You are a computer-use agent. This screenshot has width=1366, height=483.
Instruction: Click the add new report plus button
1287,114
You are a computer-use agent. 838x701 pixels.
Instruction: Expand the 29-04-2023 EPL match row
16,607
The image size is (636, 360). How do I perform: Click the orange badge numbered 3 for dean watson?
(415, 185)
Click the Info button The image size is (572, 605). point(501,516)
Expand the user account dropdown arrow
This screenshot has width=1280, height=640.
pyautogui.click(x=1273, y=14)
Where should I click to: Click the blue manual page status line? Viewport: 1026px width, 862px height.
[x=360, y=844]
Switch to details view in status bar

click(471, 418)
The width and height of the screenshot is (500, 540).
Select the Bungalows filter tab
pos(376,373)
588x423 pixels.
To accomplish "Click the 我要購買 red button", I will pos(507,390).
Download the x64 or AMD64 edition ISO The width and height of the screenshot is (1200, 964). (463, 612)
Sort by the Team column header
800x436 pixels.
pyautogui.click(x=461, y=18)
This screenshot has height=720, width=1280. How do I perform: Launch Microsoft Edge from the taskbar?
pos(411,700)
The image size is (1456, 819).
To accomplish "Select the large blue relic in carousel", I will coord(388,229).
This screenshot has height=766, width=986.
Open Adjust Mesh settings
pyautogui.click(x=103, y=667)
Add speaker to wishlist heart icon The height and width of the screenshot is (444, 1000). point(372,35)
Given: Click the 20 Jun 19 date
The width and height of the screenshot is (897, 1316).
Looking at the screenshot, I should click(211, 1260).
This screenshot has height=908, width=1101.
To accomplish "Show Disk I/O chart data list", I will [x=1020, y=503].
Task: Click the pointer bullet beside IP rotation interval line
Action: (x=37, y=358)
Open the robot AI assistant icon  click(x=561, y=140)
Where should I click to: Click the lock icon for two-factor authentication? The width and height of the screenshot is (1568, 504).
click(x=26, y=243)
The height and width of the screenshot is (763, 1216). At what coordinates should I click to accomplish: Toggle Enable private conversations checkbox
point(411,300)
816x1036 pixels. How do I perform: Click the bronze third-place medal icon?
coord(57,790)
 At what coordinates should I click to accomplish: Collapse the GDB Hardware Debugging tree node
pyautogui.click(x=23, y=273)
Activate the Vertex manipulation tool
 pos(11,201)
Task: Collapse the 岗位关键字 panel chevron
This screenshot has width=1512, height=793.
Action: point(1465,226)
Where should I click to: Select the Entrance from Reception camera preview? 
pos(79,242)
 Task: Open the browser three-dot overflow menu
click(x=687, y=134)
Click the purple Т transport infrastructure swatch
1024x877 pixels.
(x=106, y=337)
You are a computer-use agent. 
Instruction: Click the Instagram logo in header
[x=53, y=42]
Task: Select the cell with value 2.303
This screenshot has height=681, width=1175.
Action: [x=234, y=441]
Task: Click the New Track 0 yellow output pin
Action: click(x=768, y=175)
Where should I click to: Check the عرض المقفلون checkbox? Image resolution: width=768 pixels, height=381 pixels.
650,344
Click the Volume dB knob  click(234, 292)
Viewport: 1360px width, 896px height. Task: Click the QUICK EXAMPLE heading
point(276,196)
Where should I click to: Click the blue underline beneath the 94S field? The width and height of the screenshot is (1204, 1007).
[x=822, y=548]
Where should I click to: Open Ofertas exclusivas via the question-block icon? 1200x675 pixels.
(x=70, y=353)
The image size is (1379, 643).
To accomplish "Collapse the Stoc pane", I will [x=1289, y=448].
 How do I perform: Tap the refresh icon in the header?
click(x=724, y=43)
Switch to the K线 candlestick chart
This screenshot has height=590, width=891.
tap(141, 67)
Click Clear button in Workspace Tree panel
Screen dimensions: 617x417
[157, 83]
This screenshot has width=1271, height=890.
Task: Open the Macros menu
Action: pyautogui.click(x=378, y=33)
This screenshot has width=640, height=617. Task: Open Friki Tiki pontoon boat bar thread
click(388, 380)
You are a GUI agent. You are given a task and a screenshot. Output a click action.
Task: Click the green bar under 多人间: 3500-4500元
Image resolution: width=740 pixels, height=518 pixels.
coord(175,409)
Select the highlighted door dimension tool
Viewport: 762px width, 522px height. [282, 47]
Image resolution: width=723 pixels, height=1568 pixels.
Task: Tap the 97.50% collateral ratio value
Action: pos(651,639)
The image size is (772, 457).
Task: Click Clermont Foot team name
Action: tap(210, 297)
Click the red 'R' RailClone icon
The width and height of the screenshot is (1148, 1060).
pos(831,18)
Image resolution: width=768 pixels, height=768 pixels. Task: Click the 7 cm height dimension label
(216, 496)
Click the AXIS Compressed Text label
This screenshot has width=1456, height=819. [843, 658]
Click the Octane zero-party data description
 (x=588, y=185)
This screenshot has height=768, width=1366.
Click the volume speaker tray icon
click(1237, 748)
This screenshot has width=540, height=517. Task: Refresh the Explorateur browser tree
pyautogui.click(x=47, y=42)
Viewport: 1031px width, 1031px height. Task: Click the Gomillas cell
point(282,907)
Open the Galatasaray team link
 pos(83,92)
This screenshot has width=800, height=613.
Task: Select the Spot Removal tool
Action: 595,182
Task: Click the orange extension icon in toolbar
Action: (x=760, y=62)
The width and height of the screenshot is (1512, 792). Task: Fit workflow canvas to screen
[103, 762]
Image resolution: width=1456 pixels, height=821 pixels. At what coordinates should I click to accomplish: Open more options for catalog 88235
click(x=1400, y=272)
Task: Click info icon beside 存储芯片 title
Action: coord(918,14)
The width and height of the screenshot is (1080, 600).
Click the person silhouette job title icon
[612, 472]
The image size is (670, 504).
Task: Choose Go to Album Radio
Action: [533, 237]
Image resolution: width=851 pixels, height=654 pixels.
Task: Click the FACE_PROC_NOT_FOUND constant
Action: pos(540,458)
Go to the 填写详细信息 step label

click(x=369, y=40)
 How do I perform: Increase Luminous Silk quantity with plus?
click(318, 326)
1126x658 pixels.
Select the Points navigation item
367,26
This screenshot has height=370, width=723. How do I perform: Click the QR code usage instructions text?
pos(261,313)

------------

(Brief)
Pick out every line of the listing containing the word "panel", and show those lines.

(Answer box)
Task: Collapse the 岗位关键字 panel chevron
Click Clear button in Workspace Tree panel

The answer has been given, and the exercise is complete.